** Opening Extract block **

I’ll show these predictions within the previous figures: On the left, a single fixed effects model versus the average regression line from the new multilevel model, and on the right the separate fixed effects models versus the varying regression lines from the multilevel model. Below, I use blue colors to indicate the fixed effects models’ predictions, and black for the multilevel model’s predictions.

grid.arrange(
    p1 + geom_line(data = newavg, col = "black", size = 1),
    p2 + geom_line(data = newvary, col = "black", size = 1),
    ncol = 2)

As you can probably tell, the fixed effects regression line (blue), and the multilevel model’s average regression line (black; left panel) are identical, because of the completely balanced design. However, interesting differences are apparent in the right panel: The varying effects’ regression lines are different from the separate fixed effects models’ regression lines. How? They are “shrunk” toward the average-level estimate. Focus on the 9th panel, an individual whose reaction times got faster with increased sleep deprivation:

p2 %+% filter(sleepstudy, id == 9) + 
    geom_line(data = filter(newvary, id == 9), col = "black", size = 1) +
    ggtitle("ID 9")

** Closing Extract block **

» Work instructions:
Reproduce the multilevel model excerpt above word for word, from "I’ll show these" to "multilevel model’s predictions.".

** Opening Data to examine block **

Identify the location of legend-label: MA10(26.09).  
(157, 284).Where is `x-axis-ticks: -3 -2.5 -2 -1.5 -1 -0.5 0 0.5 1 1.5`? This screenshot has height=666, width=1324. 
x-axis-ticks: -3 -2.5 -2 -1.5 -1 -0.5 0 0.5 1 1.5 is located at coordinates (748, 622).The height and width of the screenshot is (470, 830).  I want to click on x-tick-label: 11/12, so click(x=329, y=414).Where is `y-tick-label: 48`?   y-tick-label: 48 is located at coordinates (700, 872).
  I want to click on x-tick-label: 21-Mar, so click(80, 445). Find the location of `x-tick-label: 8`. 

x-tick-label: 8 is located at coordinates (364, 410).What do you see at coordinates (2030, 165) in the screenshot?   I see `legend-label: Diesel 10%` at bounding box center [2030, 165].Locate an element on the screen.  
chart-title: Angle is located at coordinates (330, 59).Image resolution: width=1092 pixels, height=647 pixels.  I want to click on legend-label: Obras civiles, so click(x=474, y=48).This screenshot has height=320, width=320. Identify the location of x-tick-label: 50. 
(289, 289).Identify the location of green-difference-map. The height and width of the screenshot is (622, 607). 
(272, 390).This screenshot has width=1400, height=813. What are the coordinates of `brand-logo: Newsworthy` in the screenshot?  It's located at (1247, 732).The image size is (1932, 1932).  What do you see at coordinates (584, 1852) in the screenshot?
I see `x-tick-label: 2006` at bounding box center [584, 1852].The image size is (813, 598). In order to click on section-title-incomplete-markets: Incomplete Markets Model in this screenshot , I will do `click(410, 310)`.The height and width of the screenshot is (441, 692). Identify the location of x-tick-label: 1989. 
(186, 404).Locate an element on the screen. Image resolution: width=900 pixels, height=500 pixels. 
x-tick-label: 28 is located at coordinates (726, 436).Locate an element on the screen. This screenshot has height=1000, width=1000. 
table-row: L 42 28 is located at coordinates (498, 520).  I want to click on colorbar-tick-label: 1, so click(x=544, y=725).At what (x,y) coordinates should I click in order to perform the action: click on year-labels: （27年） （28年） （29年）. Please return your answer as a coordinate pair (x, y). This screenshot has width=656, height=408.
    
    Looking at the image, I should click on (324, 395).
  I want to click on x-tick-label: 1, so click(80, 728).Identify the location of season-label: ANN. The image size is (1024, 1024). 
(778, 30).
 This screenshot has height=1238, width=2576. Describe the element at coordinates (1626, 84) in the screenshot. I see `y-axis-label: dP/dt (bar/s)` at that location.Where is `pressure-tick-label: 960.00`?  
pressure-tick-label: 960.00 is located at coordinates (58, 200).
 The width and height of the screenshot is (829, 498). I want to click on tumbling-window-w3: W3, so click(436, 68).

** Closing Data to examine block **

» Exercise solution:
I’ll show these predictions within the previous figures: On the left, a single fixed effects model versus the average regression line from the new multilevel model, and on the right the separate fixed effects models versus the varying regression lines from the multilevel model. Below, I use blue colors to indicate the fixed effects models’ predictions, and black for the multilevel model’s predictions.